In their rage, they tend to conflate all non-left political phenomena, so Koch is repeatedly described as a “right-wing” or “far-right” figure instead of a libertarian one, not just in the activist left’s rhetoric but almost invariably in the headlines of venues such as The New York Times, which surely knows better but sees another chance to exploit the right-left divide to goose reader interest. In a leaked transcript of an editorial meeting there, Times editors basically admit that they need to stoke or at least appease the leftism of their readers and admit that with the whole Russia investigation leading nowhere, they may need to pivot to combating racism full-time. The readers love that.

And so now we get the Times’ big “1619 Project” reminding us that there was a slave in the English-settled part of the New World even before the Pilgrims arrived, though what an amnesiac world may need more these days is a “1989 Project.” I don’t mean another Taylor Swift album but rather a reminder that European Communism collapsed in 1989 and the whole world took a huge step closer to freedom and prosperity as a result, which should call into question the wisdom of socialism and central economic planning in general. Decentralize right down to the level of the individual and let us make our own decisions, say libertarians such as the late David Koch.

At least Hong Kong appears to remember Beijing’s Tiananmen Square crackdown from 1989. They understand the basics of history and politics better than the current crop of U.S. college students likely do.
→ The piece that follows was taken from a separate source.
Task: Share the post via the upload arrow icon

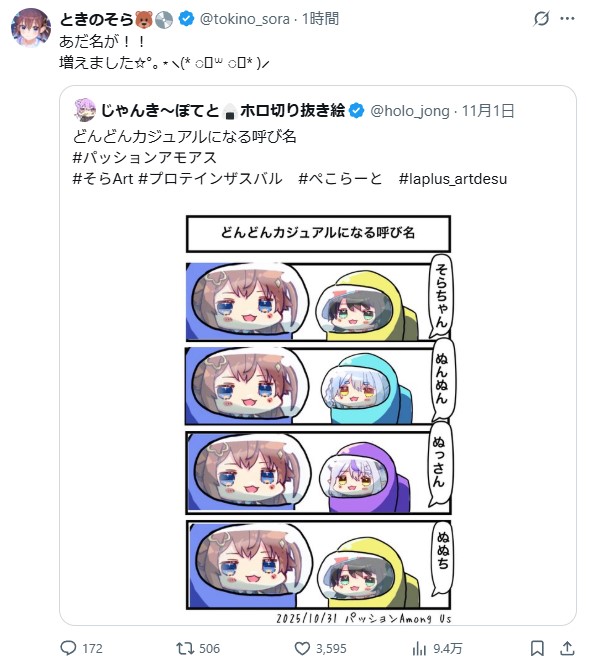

But instead of trying to expand upon the rebellious anti-socialist wave of 1989, about six years ago, when the left probably should’ve kept its wary eye on populism and Trump if they wanted to avoid their current anguish, outfits such as Slate and Salon instead cranked out about an article per day (routinely full of inaccuracies about even the most basic philosophical premises) condemning, yes, libertarianism. And soon they had a whole, explicitly anti-libertarian department of the think tank Demos and the wildly misleading work of “historian” Nancy MacLean adding a couple extra kicks to capitalist ribs.

The left at that time thought libertarianism was the big rising threat, and oh how I wish they’d been correct. It’s flattering, really, that in a world with so few libertarians, we seemed worth all the harsh condemnations and bogus revisionist history arguments (decrying everyone from economist James Buchanan to economist Ludwig von Mises as closet Klansmen just for daring to point out government is inefficient, which it is).
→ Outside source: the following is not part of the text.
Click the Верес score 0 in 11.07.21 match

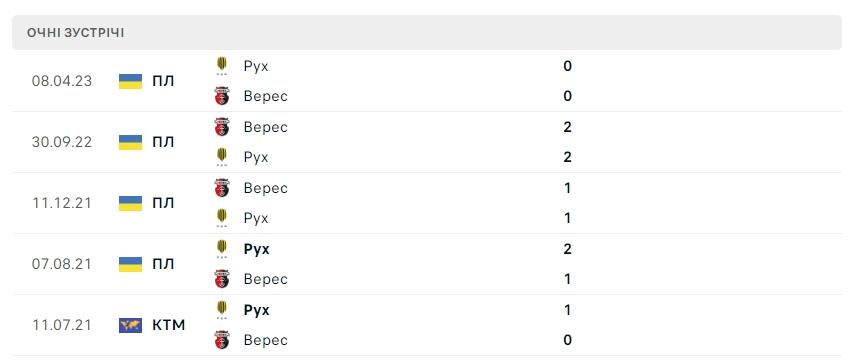pyautogui.click(x=568, y=340)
Now, by frightening people away from both the left (through its own shrillness) and libertarianism (through the leftist misinformation campaign), the lefties have helped put in the White House an administration so populist that its restraints on free trade may yet win it plaudits from actual communists. It’s ironic that an administration seen as hyper-capitalist is becoming about as big an impediment to free trade in China as Maoism is these days.
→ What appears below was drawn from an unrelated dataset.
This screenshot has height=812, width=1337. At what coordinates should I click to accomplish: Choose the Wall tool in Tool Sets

If that were the left’s roundabout plan for victory all along, I’d hail them as strategic geniuses. But that wasn’t the plan. For now they’ll hypocritically shriek that trade barriers in the name of populist nationalism are barbaric and wrong, and if two years hence Biden is in the White House and recommends tariffs in the name of labor unionism or environmental sanctions, they’ll go right back to cheering for tariffs. Consistent, radical free trade—no barriers, no government violations of property rights, would be nice.

It would render the right-left divide irrelevant and prove the world learned something from 1989 after all. Then all the sacrifices made over the years by heroes such as David Koch for a thankless, stupid world will not have been in vain.